L’ordre de ces priorités varie selon les personnes et les moments de leur vie. Une personne en situation financière fragile ne fera pas les mêmes choix qu’une autre disposant déjà d’une certaine sécurité.
Il faut donc se méfier des discours présentant toute une génération comme idéaliste, désengagée ou infidèle.
Un rapport différent à l’autorité
Les jeunes actifs ne rejettent pas nécessairement l’autorité. Ils acceptent plus difficilement une autorité qui ne s’explique pas.
Un titre ou une place dans l’organigramme ne suffisent plus toujours à obtenir l’adhésion. La légitimité d’un responsable repose davantage sur sa capacité à donner une direction, prendre des décisions cohérentes, reconnaître le travail accompli et aider les collaborateurs à progresser.
Les consignes qui commencent et s’achèvent par « parce que c’est comme cela » rencontrent logiquement davantage de résistance.
Cette évolution peut déstabiliser certains managers. Pourtant, elle peut aussi améliorer le fonctionnement de l’entreprise. Elle oblige les organisations à clarifier leurs décisions et à remplacer une partie du contrôle par la confiance et la responsabilisation.
Les générations Y et Z sont-elles moins fidèles à l’entreprise ?
Elles peuvent quitter plus facilement une organisation, mais il serait trop simple d’y voir une incapacité à s’engager.
Lorsque la stabilité offerte par l’employeur diminue, l’attachement inconditionnel à cet employeur diminue également. Si une entreprise ne garantit plus une carrière durable, le salarié cherche naturellement à protéger son employabilité, ses compétences et son équilibre.
La fidélité professionnelle change alors de forme. Elle ne se mesure plus uniquement au nombre d’années passées dans la même structure. Elle peut se traduire par une implication forte pendant une période donnée, suivie d’une mobilité vers un nouveau projet.

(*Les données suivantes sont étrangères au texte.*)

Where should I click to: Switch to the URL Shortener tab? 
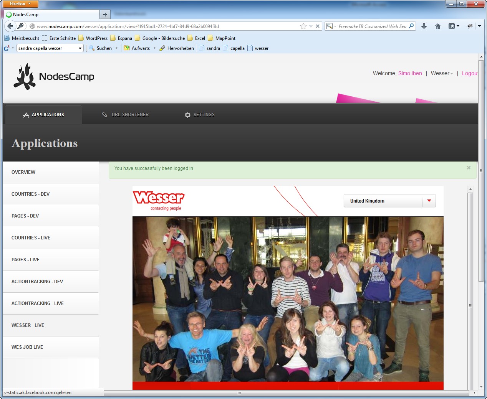[x=125, y=115]
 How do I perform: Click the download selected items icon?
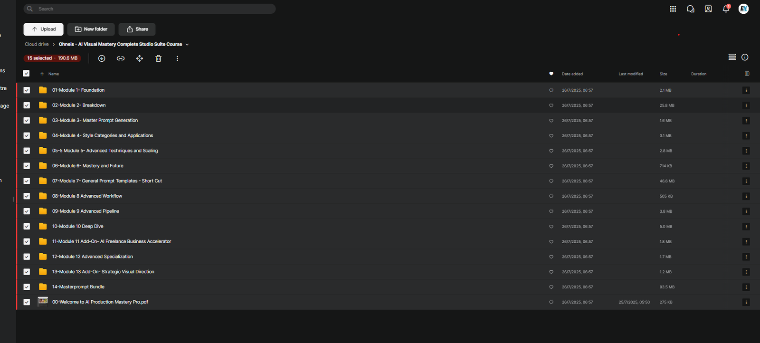(x=102, y=58)
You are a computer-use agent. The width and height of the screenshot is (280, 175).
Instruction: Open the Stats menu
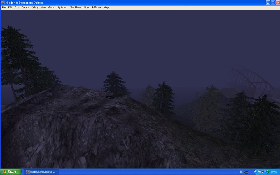point(87,8)
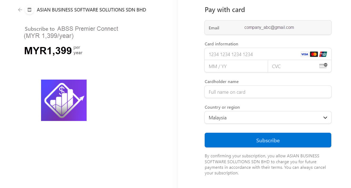Click the ASIAN BUSINESS SOFTWARE SOLUTIONS merchant name
The width and height of the screenshot is (351, 188).
pyautogui.click(x=91, y=10)
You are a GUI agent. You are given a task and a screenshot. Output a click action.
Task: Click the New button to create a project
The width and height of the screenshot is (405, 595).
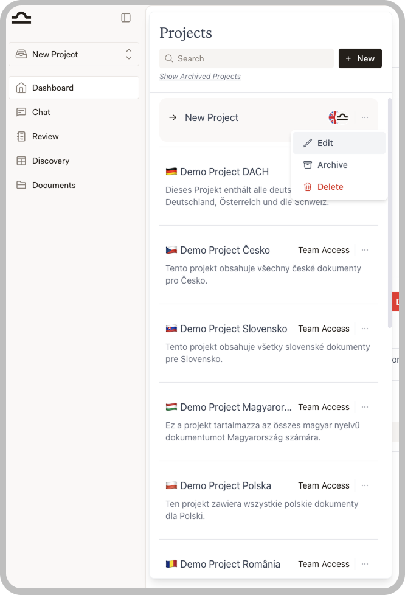[360, 58]
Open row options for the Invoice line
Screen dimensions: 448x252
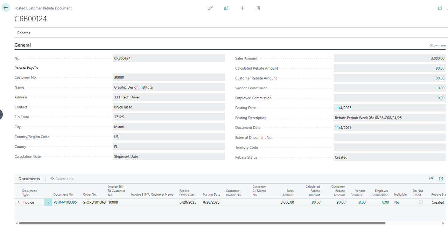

Pour retenir les collaborateurs, la culpabilisation est peu efficace. L’entreprise doit créer des raisons concrètes de rester.
Comment mieux travailler avec ces générations ?

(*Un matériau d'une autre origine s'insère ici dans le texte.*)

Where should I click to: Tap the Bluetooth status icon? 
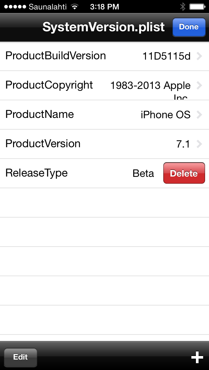pos(183,7)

Il n’existe aucune recette applicable à tous les jeunes salariés. Quelques pratiques dépassent cependant largement les différences d’âge.
1. Expliquer la finalité
Une mission est mieux comprise lorsqu’elle est reliée à un objectif concret. Donner du sens ne consiste pas à inventer un grand discours : il s’agit d’expliquer à quoi sert réellement le travail demandé.
2. Fixer un cadre clair
L’autonomie ne signifie pas l’absence de règles. Les objectifs, les responsabilités, les délais et les critères de réussite doivent être explicites.

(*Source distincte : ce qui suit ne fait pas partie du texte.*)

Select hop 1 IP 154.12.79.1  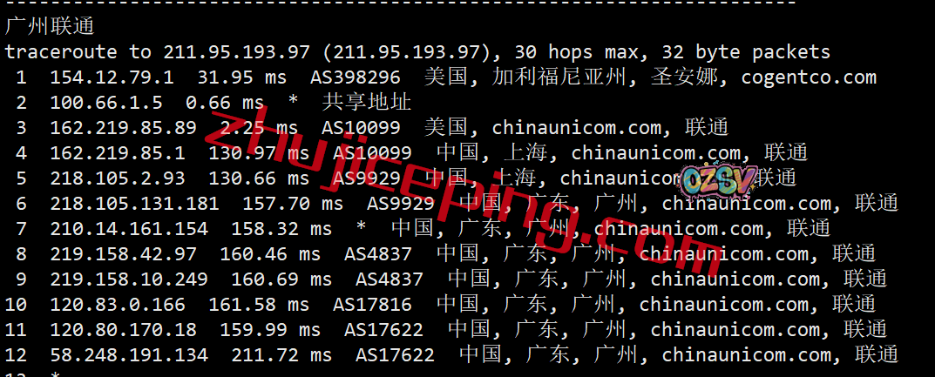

3. Donner des retours réguliers
Un entretien annuel ne suffit pas toujours. Des échanges plus courts et plus fréquents permettent de corriger rapidement les incompréhensions et de reconnaître les progrès.
4. Rendre l’apprentissage visible
Les possibilités de développer de nouvelles compétences constituent un facteur d’engagement important. Un collaborateur doit pouvoir identifier ce qu’il apprend aujourd’hui et ce que cet apprentissage lui permettra de faire demain.
5. Tenir les promesses
Le décalage entre les valeurs affichées et les pratiques réelles détruit rapidement la confiance. Une entreprise qui parle d’autonomie, d’équilibre ou de bienveillance doit traduire ces engagements dans son fonctionnement quotidien.
Quel avenir pour les générations Y et Z ?
Il n’existe pas un avenir commun et uniforme pour tous leurs membres. Certains rechercheront la stabilité, d’autres l’indépendance. Certains voudront diriger, entreprendre ou changer régulièrement de métier. D’autres privilégieront une expertise durable au sein d’une même organisation.
Le point commun le plus probable réside dans la nécessité de continuer à apprendre et de savoir évoluer dans un environnement instable.
Les générations Y et Z ne sont donc pas une anomalie qu’il faudrait corriger. Elles révèlent et accélèrent des transformations qui concernent progressivement tout le monde : fragilisation des carrières linéaires, recherche d’équilibre, besoin de reconnaissance, évolution des compétences et remise en question de certaines formes d’autorité.
Plutôt que de leur demander de s’adapter seules à l’ancien monde du travail, les entreprises ont intérêt à comprendre ce que leurs attentes annoncent du monde qui vient.
Cet article, initialement publié en 2018 à partir d’un texte d’Emmanuelle Duez, a été entièrement réécrit et actualisé en 2026.